On an other photo from this serie, a man put a finger inside 13 mm hole. The first plate was perforated, but not the second. This fight was the first, against 13 mm rifle, for the french tanks.
That's a difficult one. Armour plate of the day was actually quite brittle, so penetrating strikes will most likely leave jagged holes rather than neat round ones. Ball rounds - those with lead cores - would generally not penetrate but would deform against the hardened surface. That would take the paint off and probably leave a lead/copper smear. If the strike was on a plate join the bullet might end up jammed in the join.
The MkII at Bovington still has evidence of various projectile strikes, although the vehicle has been repainted more than once since they were inflicted. However, that is a mild steel tank so the damage patterns will not be the same as with armour plate.
The A7V #506 Mephisto sat on or close to the front line from April to July 1918 and is peppered with small arms strikes especially on the left side.
Aside from a couple of dents from larger projectiles (possibly 37mm) you have to get close to the tank to notice the strike marks. None of the
small arms strikes on Mephisto are penetrating - which is also a finding noted from firing tests with 8mm rounds on the armour plate from #542 Elfriede.
My understanding of armour plate in WW1 was that it was based on the principles of naval armour - a hardened outer layer which shattered a projectile
on impact and the bulk of the plate was more malleable and deformed to absorb the impact energy. Â
Charlie, your understanding is correct. Most commonly now called face hardening, although in the past it has gone under other names such as Krupp and Vickers Cemented Armour and Harvey Armour.
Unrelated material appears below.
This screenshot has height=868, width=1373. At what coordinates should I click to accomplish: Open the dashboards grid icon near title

Face hardening means and does what it says: one side of a plate or casting is hardened by long heating at high temperature in contact with a carbon-bearing material such as charcoal. The whole plate or piece is heated but only 1 side has the carboniferous substance applied. This is called the Striking Face. The back face remains tough and elastic. But in very thin plates as used in WW1 the whole plate could become brittle. It worked better on thicker plates such as used on warships and later on tanks.
Cemented Armour also means what it says, but no-one understands it, and it has nothing to do with concrete!! Cementing refers to the absorption of carbon into the striking face, which is fundamental to the hardening process. The idea has been around since about the middle of the 19th century. German armour plate was, for the same thickness, generally better than British (Britain was still buying Austrian-made plate for tanks up until the Anschluss in 1938). And during WW1 we needed a lot of it quickly, so much so that its production and distribution for tank production was placed under centralised control. Production may have been rushed.
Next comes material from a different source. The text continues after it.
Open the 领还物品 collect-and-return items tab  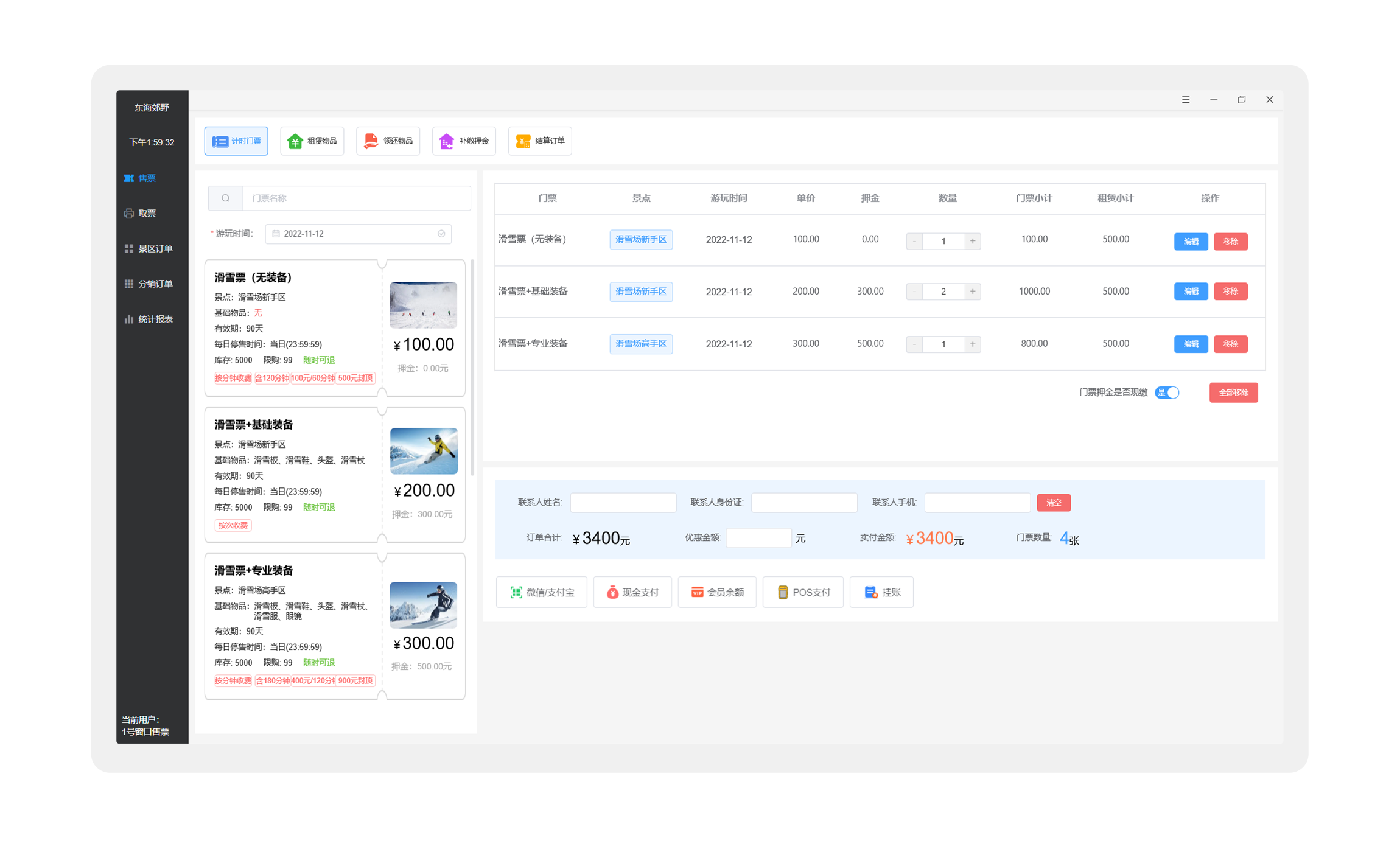click(388, 141)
So yes, a small arms ball round strike on WW1-vintage face-hardened plate will most likely not cause any noticeable physical damage in model scale apart from paintwork. Copper and lead are softer than hardened steel. Shell fragments could cause dents or (jagged) penetrations depending on shell size and detonation distance. Steel shrapnel balls might cause dinks or possibly even penetrate: lead ones would just take the paint off again. "K" AP rounds would make slightly indented round holes, potentially a jagged hole with the larger rounds from the T-Gewehr. Thinking of Mephisto, Allied forces did not have any AP SAA - why would they - so the damage observed would all be standard copper and lead ball rounds.
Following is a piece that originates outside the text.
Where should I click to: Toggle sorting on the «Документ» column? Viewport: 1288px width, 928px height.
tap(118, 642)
A post above mentions a silvery lip around K round penetrations. K rounds and T-Gewehr rounds were steel-cored, not solid steel. The front 3/4 was copper-jacketed but the rear 1/4 recessed inside the cartridge case was bare steel. So the silvery lip is almost certainly the melted copper jacket deposited around the hole as the steel core penetrated. Some parts of FTs were relatively thick castings, which would have behaved differently to strikes than plate.